Not to nitpick, but amplifier power is no indicator of how much power the speakers are actually absorbing. It doesn't take more than a 50W peak to drive most mid-woofers to distortion due to mechanical limits. Just something to keep in mind. Many high end drivers are even more efficient. 75W is about the most you'll ever need on front components, and the elimination of DCR from the lack of a high gauge inductor from a passive crossover when going full active even further reduces the power consumption. 

OP, do you want me to move this to the member projects section?

Sent from AutoGuide.com App


----------



## giantsfan10 (May 25, 2013)

louierocko-no I haven't installed anything for my stereo yet , I used the mids like 3 years ago and they were pretty good considering what I paid for them. (mach 5 is actually local for me)
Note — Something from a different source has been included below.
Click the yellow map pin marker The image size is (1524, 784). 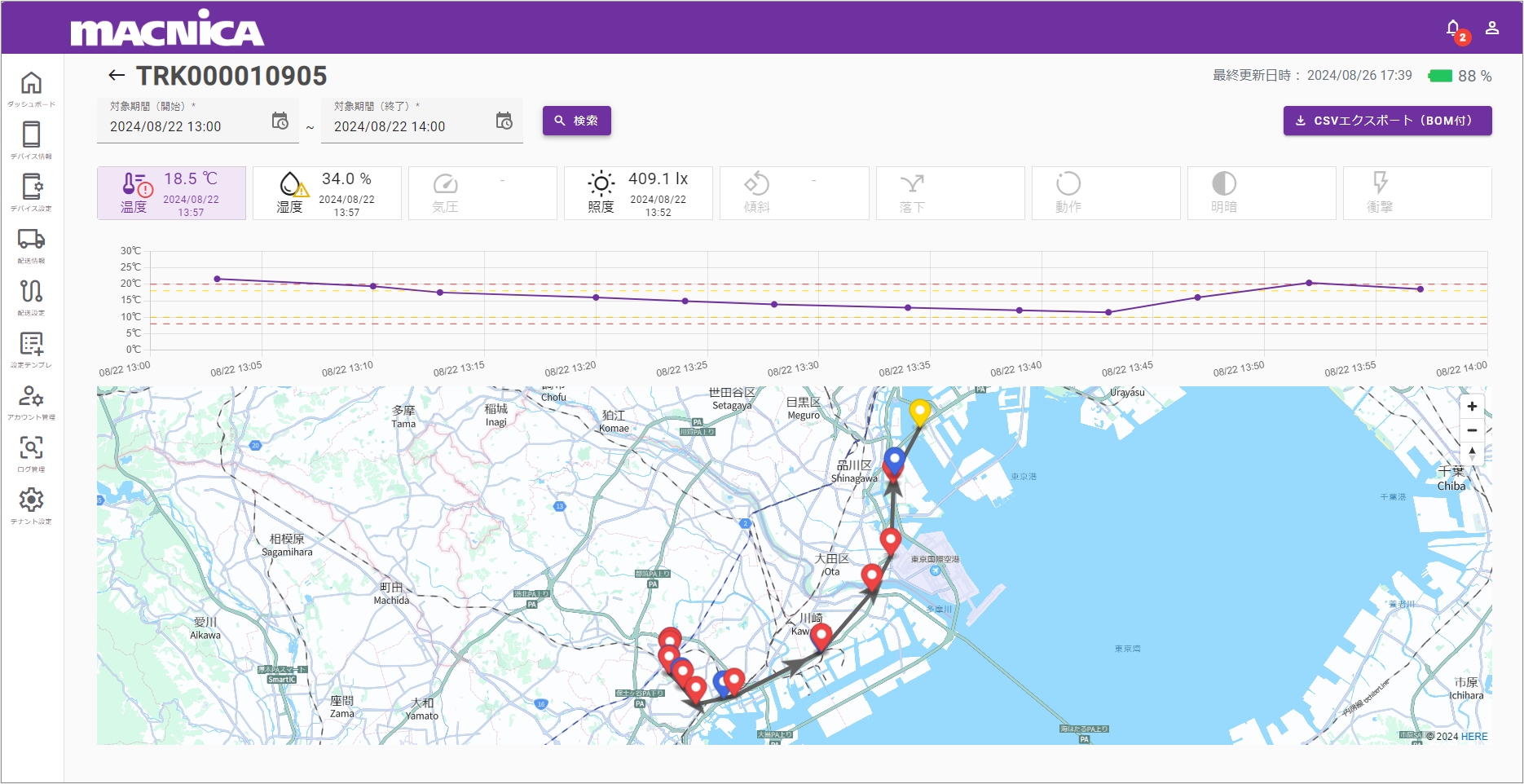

xr- no that's okay this thread was more for questions before I bought stuff but I will be starting a new build log thread for my suspension/audio etc in the near future..


----------



## giantsfan10 (May 25, 2013)

since installing my pioneer deh80prs I have some pop when turning on/off the car and its quite annoying. and I remember reading guys having some noise while using the pac gm44 loc, and remedying it with tin foil?. I grounded the hu, and gmos044 to the factory ground just due to time and getting a good ground to metal back there was kinda a pita. there is 2 factory ground bolts behind the hu now just to get to them some trimming of the plastic is needed. would grounding to that possibly help out with the pop noise? currently it is just the aftermarket hu in, no addition amps etc atm.


----------